What Kinds of Fish Glow in Black Light?

A number of fish can glow. Some glow under normal light -- and would also appear bright under a black light. Others have the ability to fluoresce under ultraviolet light thanks to genetic engineering. Several mechanisms allow such fish to glow under black lights.
  1. Vibrio

    • Many marine fish glow in the dark. Such fish would glow under a black light. However, almost all marine fish who glow in the dark do not do so on their own. Instead, their bodies harbor a bacteria that can glow in the dark -- or under black lights. Deep sea fish such as the anglerfish and the flashlight fish have a symbiotic relationship with these bacteria, allowing the bacteria to grow inside their bodies, producing a glow. The flashlight fish can actually "turn off' by shifting organs to hide the glow.

    Eels

    • Researchers recently discovered a fish who can glow under a black light without any bacterial help. The Japaneses freshwater eel (Anguilla japonica) produces a protein that fluoresces under black light. If you've ever had sushi, you may know this eel as Unagi. It is the first vertebrate known to glow like this without genetic engineering or a glowing symbiote. Oddly, the protein that glows functions just as well under low oxygen conditions, unusual for such a protein.

    GloFish

    • GloFish are fish genetically engineered to glow under black light. Right now, glowing zebra fish are the only commercially available genetically engineered fish, but researchers are working on adding the glowing gene to various cichlids, including freshwater angelfish. As an odd side note, their creator, Dr. Richard Crockett owns a patent on GloFish, making it illegal to sell them without paying royalties.

    Uses

    • Glowing has different purposes for different fish.

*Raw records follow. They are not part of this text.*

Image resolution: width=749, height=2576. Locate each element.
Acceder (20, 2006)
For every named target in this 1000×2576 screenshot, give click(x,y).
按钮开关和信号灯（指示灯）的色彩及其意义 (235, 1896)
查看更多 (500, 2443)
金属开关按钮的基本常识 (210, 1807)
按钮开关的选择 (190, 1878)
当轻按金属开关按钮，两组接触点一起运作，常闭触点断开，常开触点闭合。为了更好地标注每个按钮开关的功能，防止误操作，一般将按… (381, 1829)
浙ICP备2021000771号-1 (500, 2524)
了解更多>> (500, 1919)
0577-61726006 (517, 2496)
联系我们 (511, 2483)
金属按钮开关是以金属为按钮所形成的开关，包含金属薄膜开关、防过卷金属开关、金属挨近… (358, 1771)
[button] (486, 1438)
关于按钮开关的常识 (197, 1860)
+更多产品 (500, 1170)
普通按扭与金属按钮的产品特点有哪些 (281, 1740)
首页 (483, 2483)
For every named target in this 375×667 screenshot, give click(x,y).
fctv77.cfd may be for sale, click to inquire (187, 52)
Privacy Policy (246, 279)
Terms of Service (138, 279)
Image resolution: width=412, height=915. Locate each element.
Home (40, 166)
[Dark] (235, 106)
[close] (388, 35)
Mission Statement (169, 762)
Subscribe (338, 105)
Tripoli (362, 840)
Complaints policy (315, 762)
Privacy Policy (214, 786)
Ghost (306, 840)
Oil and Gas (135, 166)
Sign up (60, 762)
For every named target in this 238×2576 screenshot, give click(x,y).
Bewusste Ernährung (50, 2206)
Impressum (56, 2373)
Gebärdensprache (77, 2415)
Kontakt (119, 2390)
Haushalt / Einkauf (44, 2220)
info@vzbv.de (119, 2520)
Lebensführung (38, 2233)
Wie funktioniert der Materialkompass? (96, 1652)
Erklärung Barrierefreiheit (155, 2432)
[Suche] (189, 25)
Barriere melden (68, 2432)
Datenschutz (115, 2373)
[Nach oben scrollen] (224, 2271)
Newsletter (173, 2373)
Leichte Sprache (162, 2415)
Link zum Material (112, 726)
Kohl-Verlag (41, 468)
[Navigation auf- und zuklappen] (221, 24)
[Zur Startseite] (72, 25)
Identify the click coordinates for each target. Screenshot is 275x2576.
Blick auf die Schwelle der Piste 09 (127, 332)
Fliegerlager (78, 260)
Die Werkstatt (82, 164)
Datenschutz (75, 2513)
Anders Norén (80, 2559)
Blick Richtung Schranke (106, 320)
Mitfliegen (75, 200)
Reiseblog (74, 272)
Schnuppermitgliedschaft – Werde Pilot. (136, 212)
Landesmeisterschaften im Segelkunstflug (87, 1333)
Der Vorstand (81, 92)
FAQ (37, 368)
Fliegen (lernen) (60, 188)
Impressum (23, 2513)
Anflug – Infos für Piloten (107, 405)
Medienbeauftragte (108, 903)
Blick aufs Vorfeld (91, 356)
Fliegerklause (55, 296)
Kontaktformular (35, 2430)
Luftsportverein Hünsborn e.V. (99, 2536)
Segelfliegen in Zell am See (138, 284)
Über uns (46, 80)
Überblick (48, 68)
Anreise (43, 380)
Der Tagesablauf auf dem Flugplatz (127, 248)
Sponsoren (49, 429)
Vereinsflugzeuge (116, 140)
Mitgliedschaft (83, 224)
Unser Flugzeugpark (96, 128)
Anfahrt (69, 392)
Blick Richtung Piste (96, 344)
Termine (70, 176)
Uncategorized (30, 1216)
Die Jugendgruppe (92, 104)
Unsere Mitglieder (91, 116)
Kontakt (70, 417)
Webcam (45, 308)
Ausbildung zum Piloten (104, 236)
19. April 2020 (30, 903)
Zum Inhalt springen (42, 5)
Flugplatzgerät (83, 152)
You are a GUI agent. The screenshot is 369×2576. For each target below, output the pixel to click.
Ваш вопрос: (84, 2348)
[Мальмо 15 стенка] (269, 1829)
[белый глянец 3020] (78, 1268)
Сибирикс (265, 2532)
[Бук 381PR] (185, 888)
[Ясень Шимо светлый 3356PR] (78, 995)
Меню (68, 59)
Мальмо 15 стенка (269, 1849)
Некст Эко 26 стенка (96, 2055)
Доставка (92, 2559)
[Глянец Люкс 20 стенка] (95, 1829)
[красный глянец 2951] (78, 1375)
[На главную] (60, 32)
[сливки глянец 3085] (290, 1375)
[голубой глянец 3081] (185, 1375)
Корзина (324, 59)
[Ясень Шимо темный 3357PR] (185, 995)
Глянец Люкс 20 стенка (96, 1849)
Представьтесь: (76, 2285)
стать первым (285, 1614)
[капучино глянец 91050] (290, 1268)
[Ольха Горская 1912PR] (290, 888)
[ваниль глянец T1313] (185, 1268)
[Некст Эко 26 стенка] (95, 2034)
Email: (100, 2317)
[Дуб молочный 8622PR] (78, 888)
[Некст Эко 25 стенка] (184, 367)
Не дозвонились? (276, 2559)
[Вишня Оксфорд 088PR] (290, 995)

In the freshwater eel, it appears that the ability to fluoresce under black lights is incidental, a side effect of other biological processes. GloFish were produced to test genetic engineering techniques, detect pollution and possibly illustrate tumor growth for research purposes. Marine fish who glow use this ability to attract food and mates, or sometimes as a form of active camouflage called counter-illumination. In this form of camouflage, flashlight fish shine light from their stomachs to match the illumination coming from the water's surface, making them almost invisible to predators below them.